Cette décision a été prise après la publication d'une étude sur la résistance de la Suisse en cas de crise dans le domaine des semences. L'Office fédéral pour l'approvisionnement économique (OFAE) a conclu que le colza, qui n'est ni sélectionné, ni multiplié en Suisse, représentait de nombreux risques.

"La perception des risques a changé. Après la fin de la Guerre froide, on pensait qu'il n'y avait plus de risque de pénurie, que le commerce international allait fonctionner sans entrave. Ces dernières années, la situation a un peu évolué. Et la pandémie a très bien montré qu'il y avait des risques d'approvisionnement", affirme Stefan Menzi, chef suppléant de la section stockage à l'OFAE.

Risque financier

Comme pour tous les stocks obligatoires en Suisse, ce sont des acteurs privés qui devront entreposer ces précieuses graines. Parmi eux figure le groupe Fenaco/Landi, actuellement l'un des plus grands importateurs du pays. Dans ses entrepôts de Moudon (VD), la firme stocke déjà quelques centaines de tonnes de maïs, de céréales et de mélange fourrager, sur une base volontaire.

Pour Lukas Aebi, le chef des ventes chez Semences UFA (le secteur commercial de Fenaco), il est très important d'avoir une certaine sécurité pour le futur: "Nous l'avons vu ces derniers temps, la météo fait le yoyo plus rapidement ou intensément que dans le passé, nous devons avoir une certaine avance là-dessus, une certaine sécurité. C'est très important", avance-t-il.

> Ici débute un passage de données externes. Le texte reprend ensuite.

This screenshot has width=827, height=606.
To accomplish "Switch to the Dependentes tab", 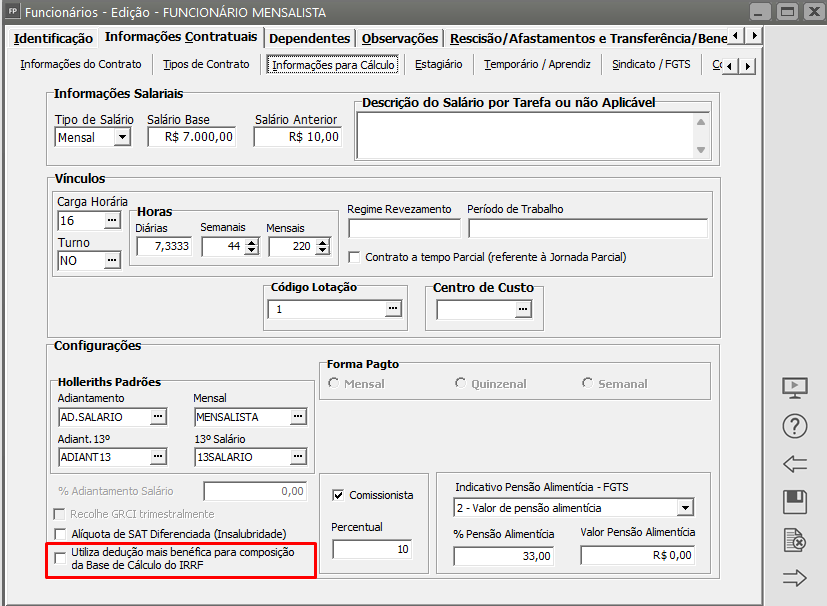I will (x=309, y=38).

Ces réserves actuelles ne permettent toutefois pas de résister plus d'une année à une situation de pénurie. Personne ne critique donc ici l'idée de reconstituer des stocks plus variés et importants. Même si cette autonomie croissante comporte aussi des risques, comme le rappelle Lukas Aebi: "Stocker des semences représente pour nous un risque financier assez important. Car c'est du vivant. D'une année à l'autre, les semences peuvent perdre leur capacité germinative. Si cela arrive, il faut tout détruire".

Des semences standardisées

Outre les risques de pénurie, la dépendance à l'étranger s'avère problématique pour la qualité de la production. Car ces semences étrangères sont standardisées, et donc pas toujours adaptées à la terre ou au climat dans lequel elles devront grandir.

Les scientifiques de l'Agroscope de Changins à Nyon (VD) maintiennent en vie depuis plus de 100 ans un précieux trésor. Il s'agit de toutes petites réserves, mais qui représentent une énorme biodiversité constituée de près de 13'000 variétés locales de céréales et légumes.

"Dans le futur, beaucoup de défis vont nous attendre au niveau alimentaire: il y a la quantité, la qualité, le transport, l'énergie ou la santé. En cas de problème, il suffit de venir ici, de sortir des graines, les planter et voir si l'on retrouve les caractéristiques recherchées", note Beate Schierscher, ingénieure agronome.

Cet avenir riche en incertitudes rend aujourd'hui le patrimoine végétal et son stockage toujours plus important. Le Conseil fédéral vise l'été 2022 pour reconstituer des réserves de colza, avant d'étendre peut-être cette obligation à d'autres espèces vitales en cas de crise.